__PROBLEM__: Restate the following entries exactly. Keep the pictures out.

==== SUPPLIED RECORDS ====

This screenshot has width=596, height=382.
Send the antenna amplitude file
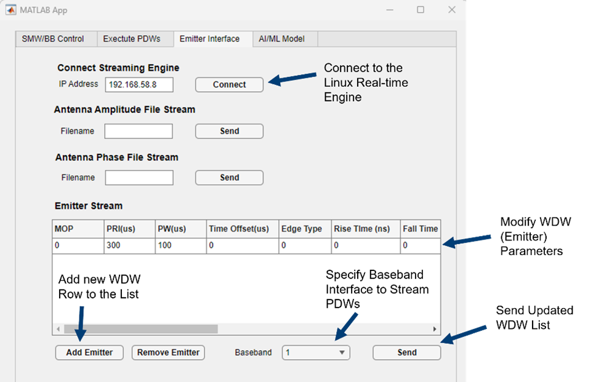pyautogui.click(x=229, y=131)
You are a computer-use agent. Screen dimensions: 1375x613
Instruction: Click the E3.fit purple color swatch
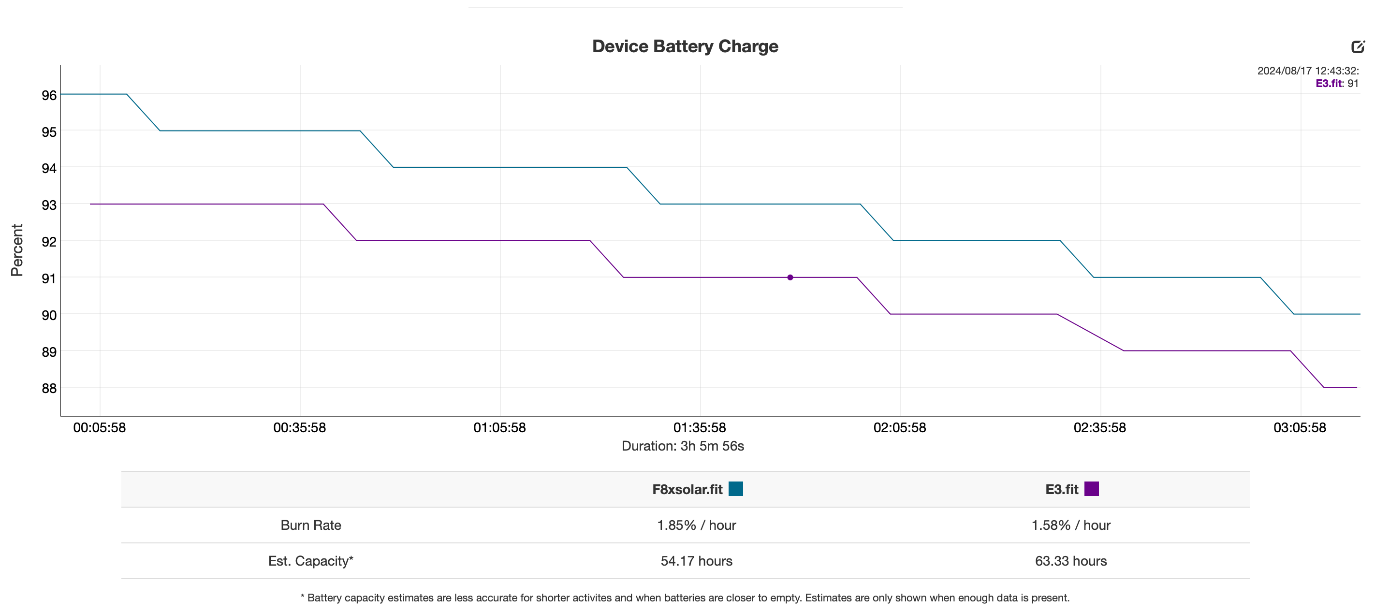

====

__THE COMPLETED TASK__:
This screenshot has width=596, height=382.
Send the antenna amplitude file
pyautogui.click(x=229, y=131)
You are a computer-use agent. Screen dimensions: 1375x613
Instruction: Click the E3.fit purple color swatch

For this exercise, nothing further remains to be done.